» **GOAL A**
Answer these questions about the worked math solutions:
(i) In Q.2, which option cannot be the HCF?
(ii) In Q.4, how is 196 written using exponents of its prime factors?
(iii) In Q.6, which two odd primes are used in the first example?
» **GOAL B**
Update the worked math solutions by writing out everything from "Take another example, with" down to "numbers is odd." with "another example" replaced by "a second example".
» **GOAL C**
For each question in the worked math solutions, list the question number with the answer letter given after "Ans."

» **PAGE EXCERPT**
=====

Q.2. The LCM of two numbers is 1200. Which of the following cannot be their HCF?
(a) 600
(b) 500
(c) 400
(d) 200
Ans. (b)
It is given that the LCM of two numbers is 1200.
We know that the HCF of two numbers is always the factor of LCM
Checking all the options:
(a) 600 is the factor of 1200.
So this can be the HCF.
(b) 500 is not the factor of 1200.
So this cannot be the HCF.
(c) 400 is the factor of 1200.
So this can be the HCF.
(d) 200 is the factor of 1200.
So this can be the HCF.

Q.3. If n = 2³ ✕ 3⁴ ✕ 5⁴ ✕ 7, then the number of consecutive zeros in n, where n is a natural number, is
(a) 2
(b) 3
(c) 4
(d) 7
Ans. (b)
Since, it is given that 
n = 2³ × 3⁴ × 5⁴ × 7 
= 2³ × 5⁴ × 3⁴ × 7
= 2³ × 5³ × 5 × 3⁴ × 7
= (2 × 5)³ × 5 × 3⁴ × 7
= 5 × 4 × 7 × (10)³ 
So, this means the given number n will end with 3 consecutive zeroes.

Q.4. The sum of the exponents of the prime factors in the prime factorization of 196, is
(a) 1
(b) 2
(c) 4
(d) 6
Ans. (c) 
Solution. Using the factor tree for prime factorization, we have:
Therefore,
196 = 2 x 2 x 7 x 7
196 = 2² x 7²
The exponents of 2 and 7 are 2 and 2 respectively.
Thus the sum of the exponents is 4.

Page No 1.58

Q.5. The number of decimal place after which the decimal expansion of the rational number 23/(2² x 5) will terminate, is 
(a) 1
(b) 2
(c) 3
(d) 4
Ans. (b)
Solution. We have, 
23/(2² x 5)
Theorem states:  
Let x = p / q be a rational number, such that the prime factorization of q is of the form 2^m x 5ⁿ, where m and n are non-negative integers.
Then, x has a decimal expression which terminates after k places of decimals, where k is the larger of m and n.
This is given that the prime factorization of the denominator is of the form 2^m x 5ⁿ.
Hence, it has terminating decimal expansion which terminates after 2 places of decimal.

Q.6. If p₁ and p₂ are two odd prime numbers such that p₁ > p₂, then p²₁ − p²₂ is 
(a) an even number 
(b) an odd number 
(c) an odd prime number 
(d) a prime number 
Ans. (a)
Solution. Let the two odd prime numbers p₁ and p₂ be 5 and 3.
Then,
p²₁ = 5²
= 25
And
p²₂ = 3²
= 9
Thus,
p²₁ - p²₂ = 25 - 9
= 16
16 is even number.
Take another example, with p₁ and p₂ be 11 and 7.
Then,
 p²₁ = 11²
= 121
And
p²₂ = 7²
= 49
Thus,
p²₁ - p²₂ = 121 - 49
= 72
72 is even number.
Thus, we can say that p²₁ - p²₂ is even number
In general the square of odd prime number is odd. Hence the difference of square of two prime numbers is odd.

=====

Entries for locating text and elements:

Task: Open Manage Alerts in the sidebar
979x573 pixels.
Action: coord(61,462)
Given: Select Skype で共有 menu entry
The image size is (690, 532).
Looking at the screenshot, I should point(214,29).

=====

» **CORRECT OUTPUT A**
(i) 500, option (b)
(ii) 196 = 2² x 7²
(iii) 5 and 3

» **CORRECT OUTPUT B**
Take a second example, with p₁ and p₂ be 11 and 7.
Then,
 p²₁ = 11²
= 121
And
p²₂ = 7²
= 49
Thus,
p²₁ - p²₂ = 121 - 49
= 72
72 is even number.
Thus, we can say that p²₁ - p²₂ is even number
In general the square of odd prime number is odd. Hence the difference of square of two prime numbers is odd.

» **CORRECT OUTPUT C**
Q.2: (b)
Q.3: (b)
Q.4: (c)
Q.5: (b)
Q.6: (a)